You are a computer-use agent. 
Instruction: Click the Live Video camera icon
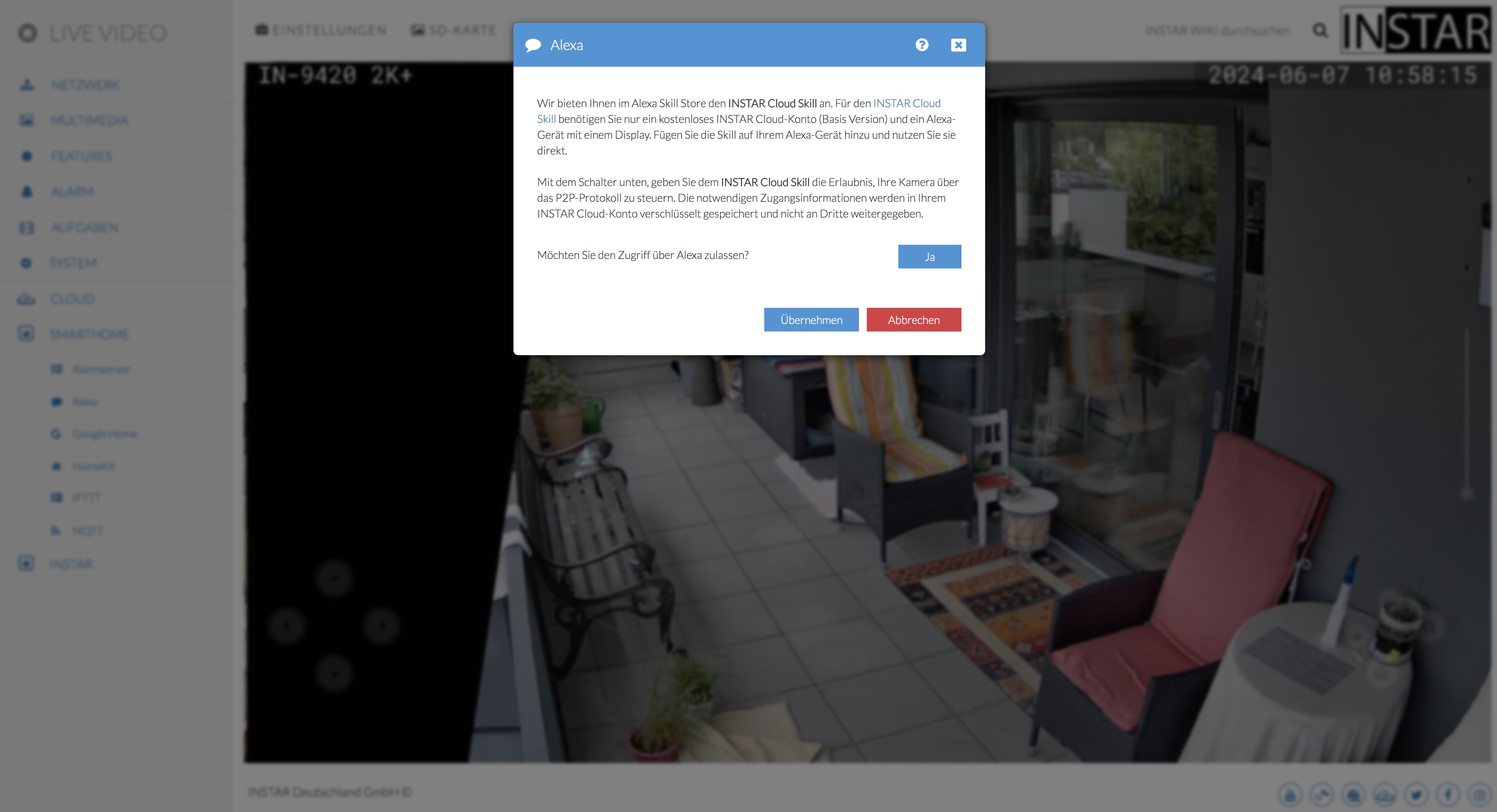tap(27, 33)
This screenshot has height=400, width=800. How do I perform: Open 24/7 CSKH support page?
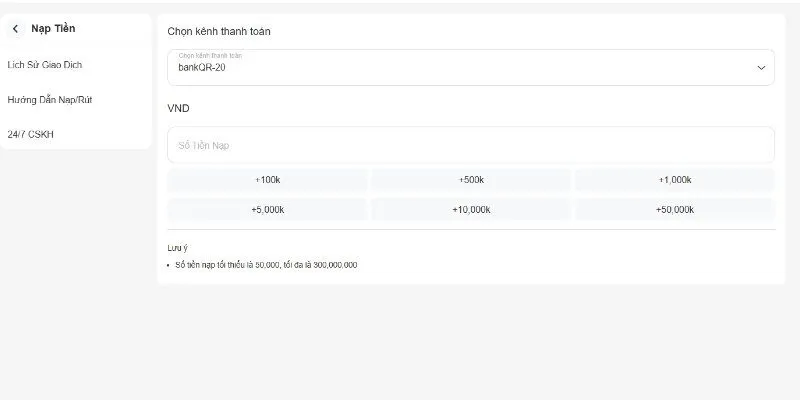[x=31, y=134]
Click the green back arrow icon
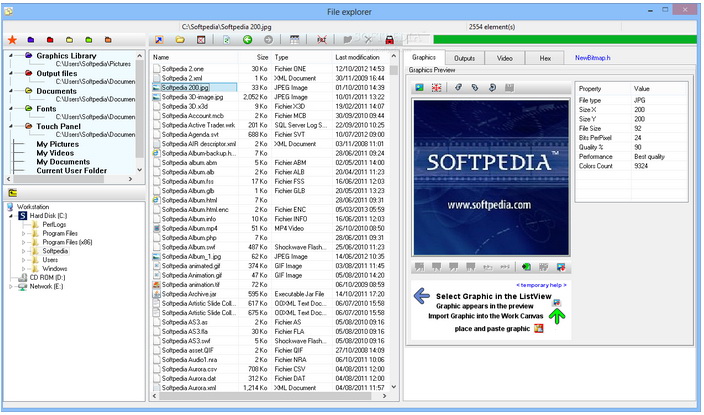Screen dimensions: 704x415 [247, 39]
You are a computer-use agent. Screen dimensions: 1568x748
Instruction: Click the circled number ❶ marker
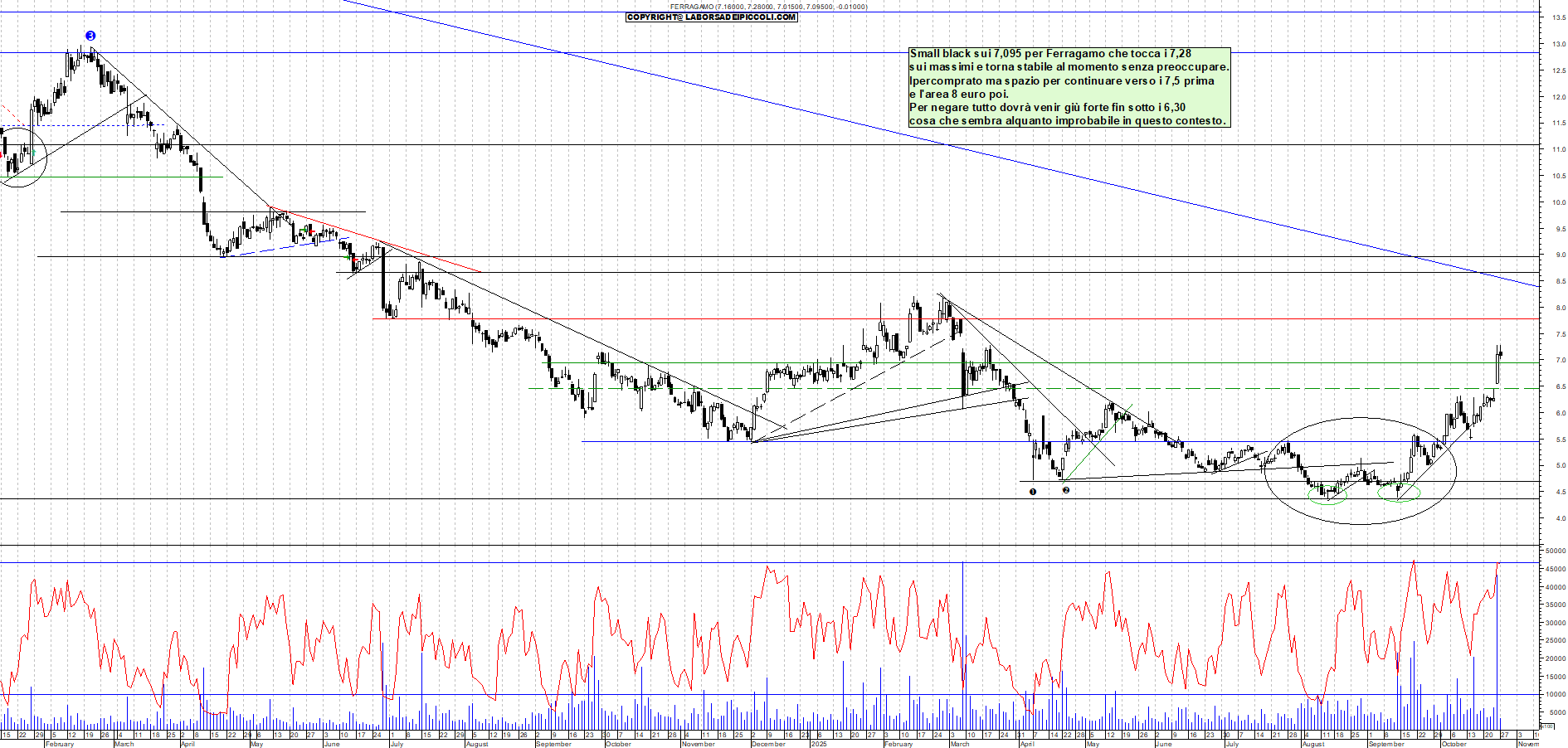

::::

• GOAL OF THE EXERCISE: Reproduce every line of the listing above verbatim, leaving out the pictures.

• RESULT:
You are a computer-use agent. 
Instruction: Click the Live Video camera icon
tap(27, 33)
This screenshot has height=400, width=800. How do I perform: Open 24/7 CSKH support page?
[x=31, y=134]
Click the green back arrow icon
Screen dimensions: 704x415 [247, 39]
You are a computer-use agent. Screen dimensions: 1568x748
Instruction: Click the circled number ❶ marker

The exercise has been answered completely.